I was doing a lot more yoga in those 78 days because I thought it could replace my daily hikes (it can’t), walking with my husband through the exact part of the trails where this sweet spirit was taken and sitting with the trees who witnessed it all, sleeping with an alarm I could activate if someone came into the bedroom, walking only short trails along the periphery of the woods or only walking with my sweet grandpup Eddie or my daughter or my husband or a friend, and resisting going on new hikes that I wanted so badly to try.
Finding My Way Again
Healing doesn’t just take time, it takes journeys, embodied risks, visceral suffering, bodily release, energy dislodging, inching back into places where great harm has been done, slowing our breath, re-regulating our parasympathetic nervous system.

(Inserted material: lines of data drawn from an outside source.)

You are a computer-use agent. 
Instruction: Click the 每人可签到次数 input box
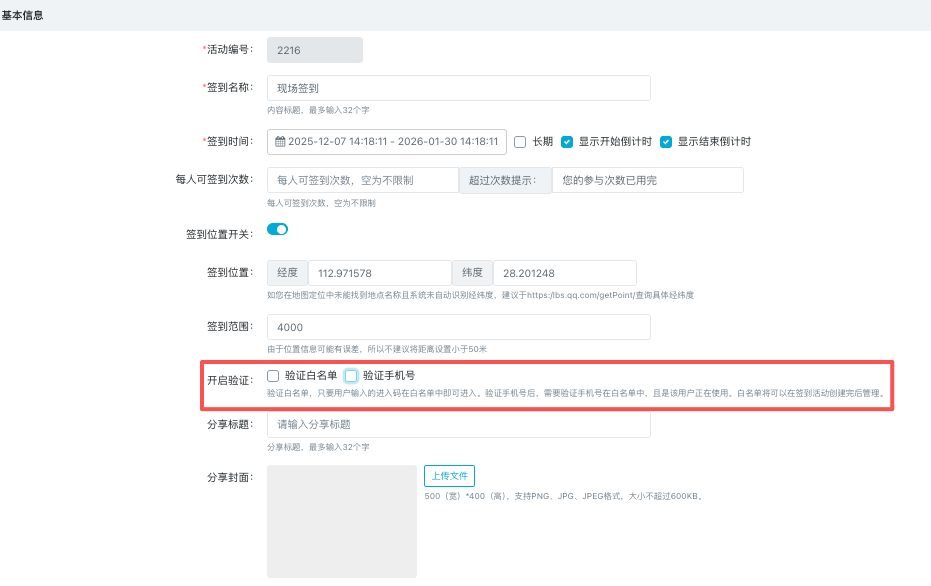click(x=362, y=180)
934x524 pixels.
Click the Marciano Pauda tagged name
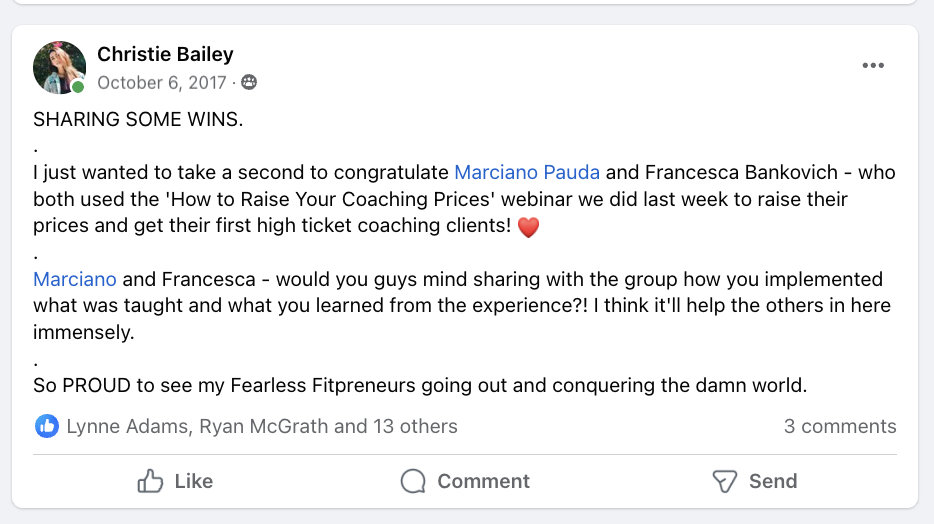(x=527, y=172)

We inch our way out of a valley and roll back in.
We smile our way into the light and find darkness again.
We hum and chant and sing and jump and stretch and walk and fling our arms around to support our body’s metabolizing of the energy that is not serving us, and we find ourselves frozen again.
Every place where we spend time, every creature we encounter, every human we see becomes a part of our healing assemblage, even when they have no idea how powerful their encounters are.

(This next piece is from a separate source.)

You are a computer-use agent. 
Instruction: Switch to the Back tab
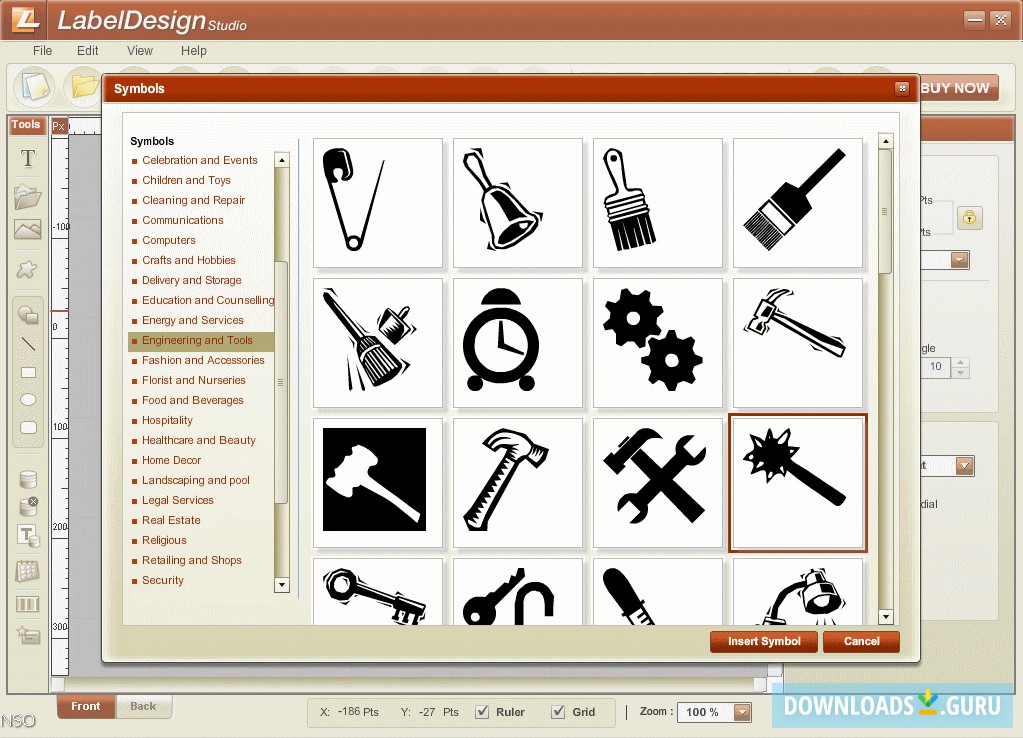pyautogui.click(x=143, y=705)
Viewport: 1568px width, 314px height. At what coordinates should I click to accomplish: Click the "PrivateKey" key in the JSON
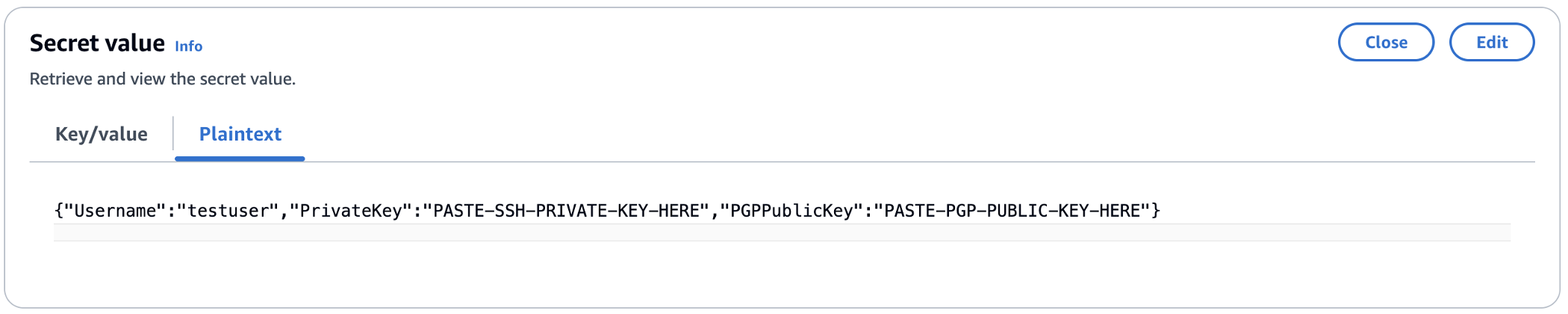350,211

And then one day, maybe 124 days later, we might find our way back to our trail listening to the rustling of a squirrel we cannot see, feeling the thick humidity on our skin, and putting one foot in front of the other even when the tiniest hint of our chest tightening registers.
We carry on.
I have thought so much about my own up and down and inside-out journey over the last several months and wondered how the healing journeys of her mother and father and family and friends are going.

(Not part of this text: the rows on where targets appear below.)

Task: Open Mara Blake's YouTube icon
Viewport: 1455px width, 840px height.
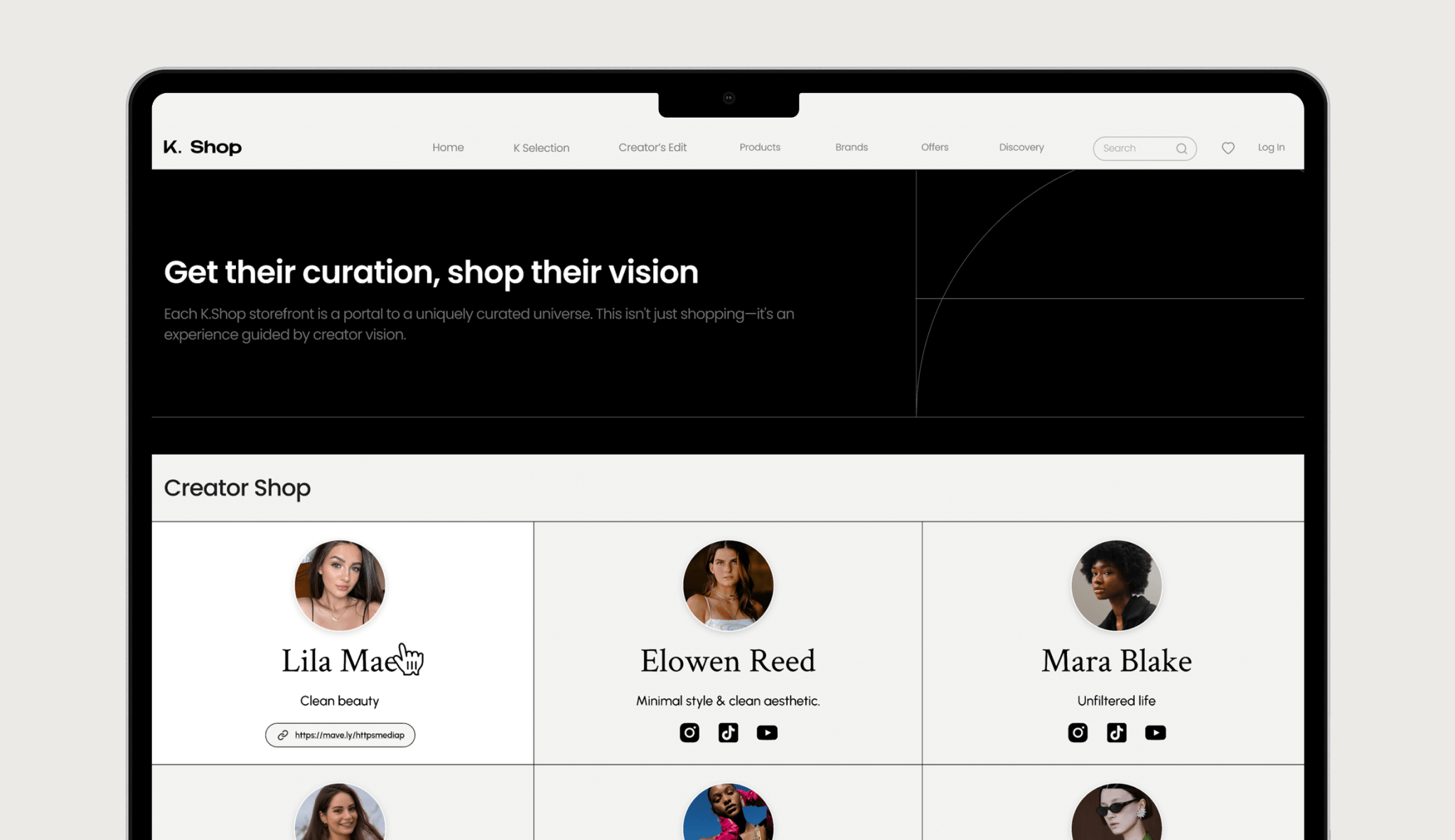Action: click(x=1155, y=732)
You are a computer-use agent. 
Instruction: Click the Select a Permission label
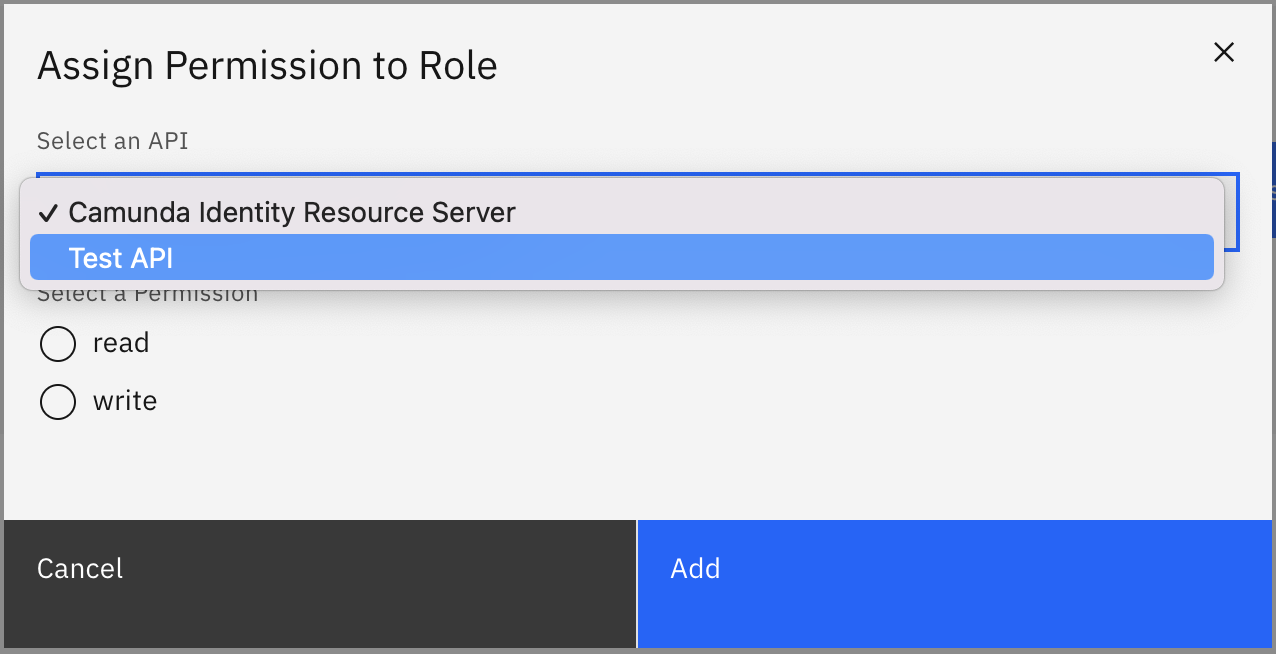[147, 293]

If you are someone who loved Laken Riley, I think of you often and I hope you are healing.
Then I take a deep inhale and feel my breath pushing through my body and exhale slowly sending love and healing to everyone and every place that needs it. And as I pull up to my favorite parking spot at Lake Herrick, I am filled with gratitude for everyone in our community who has dared to re-enter Lake(n) Herrick trails to find some peace there and maybe even fill it with the healing energies of love and laughter – our true resistance to violence.
Healing Among Trees
by Stephanie Jones
if the violence
of a man
should ever take my life
then send him away
to a cottage
in the woods
with daily visits
from witchery women
clearing his chakras
cleansing his energy
teaching him to breathe
and meditate
and walk
so he can find peace with his smallness
among trees
Stephanie, I needed to read this today. Breathing with you and in solidarity with Laken and the trees. What a gorgeous piece that dips and weaves.
This is beautiful, Stephanie -- thank you for the peace this offers.